- Work instruction: Reproduce the records below exactly as they appear, omitting any pictures they contain.

- Working data:
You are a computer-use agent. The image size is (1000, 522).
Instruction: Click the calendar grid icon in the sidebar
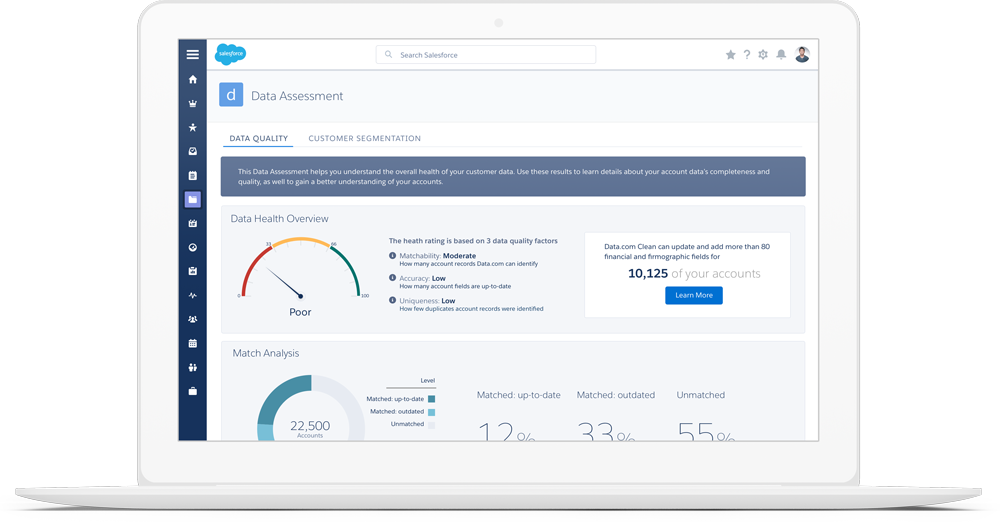coord(193,344)
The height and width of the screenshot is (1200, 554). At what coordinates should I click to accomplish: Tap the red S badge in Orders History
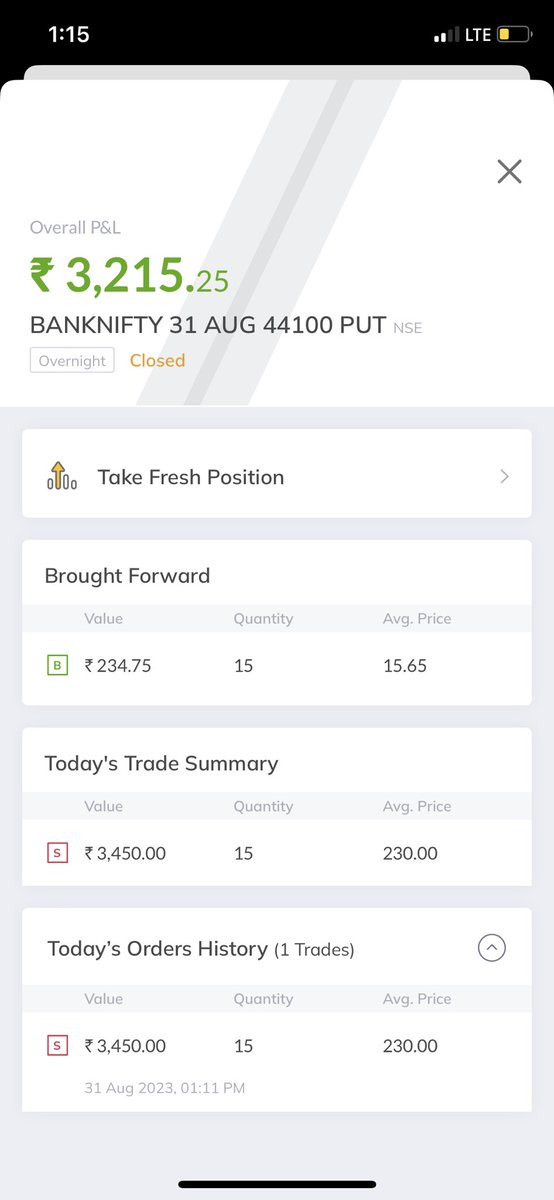(x=57, y=1046)
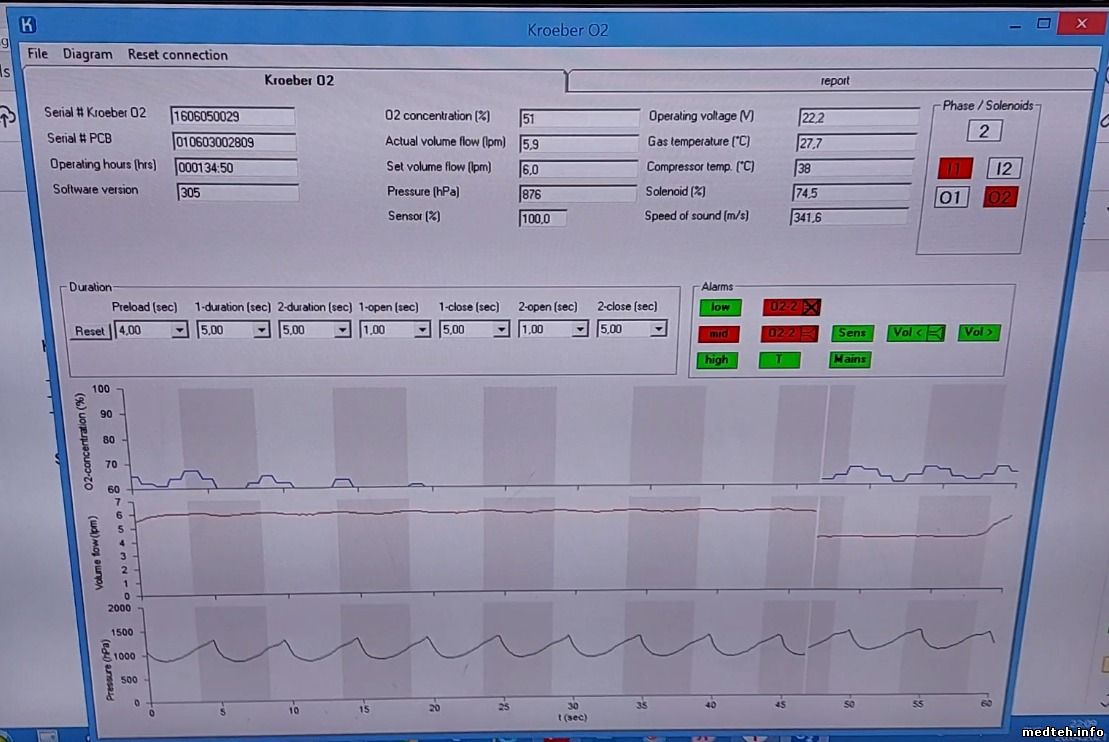The height and width of the screenshot is (742, 1109).
Task: Toggle the O1 solenoid indicator
Action: (x=952, y=197)
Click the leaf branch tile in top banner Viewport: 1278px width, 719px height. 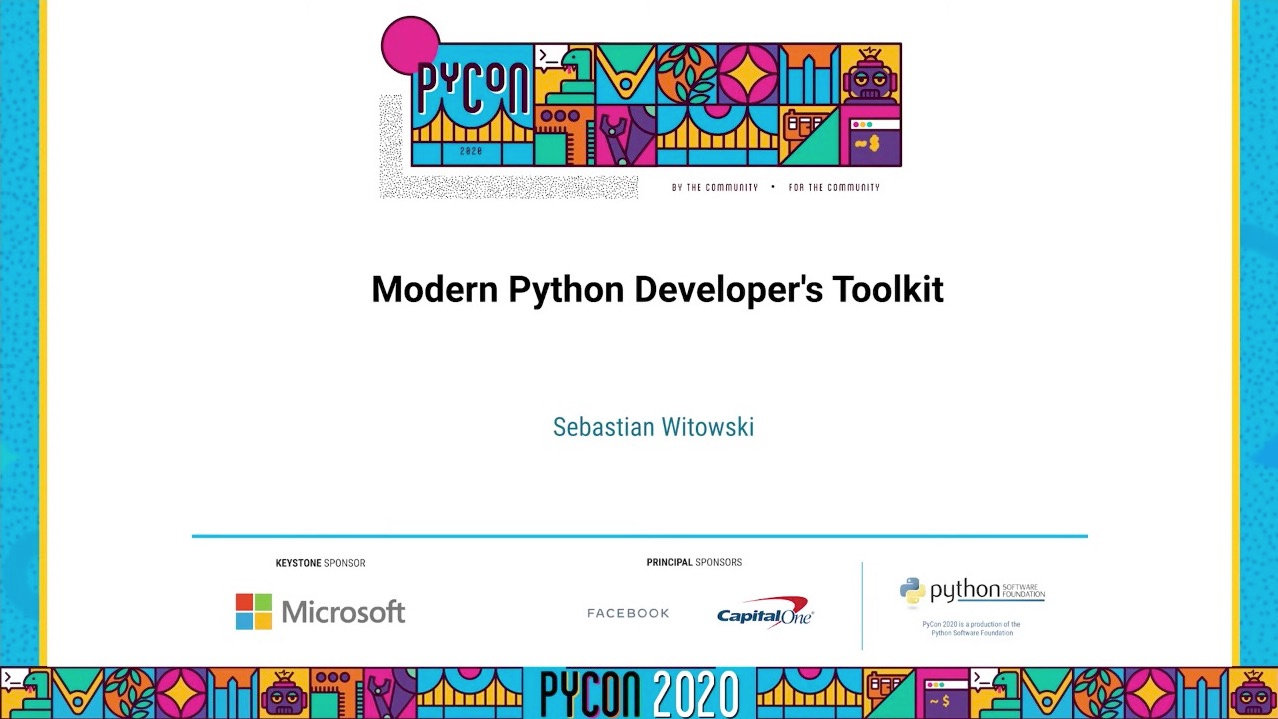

- Response for this exercise:
You are a computer-use agent. The image size is (1000, 522).
Instruction: Click the calendar grid icon in the sidebar
coord(193,344)
The height and width of the screenshot is (1200, 554). At what coordinates should I click to accomplish: Tap the red S badge in Orders History
(x=57, y=1046)
The height and width of the screenshot is (742, 1109).
Task: Toggle the O1 solenoid indicator
Action: (x=952, y=197)
Click the leaf branch tile in top banner Viewport: 1278px width, 719px height. 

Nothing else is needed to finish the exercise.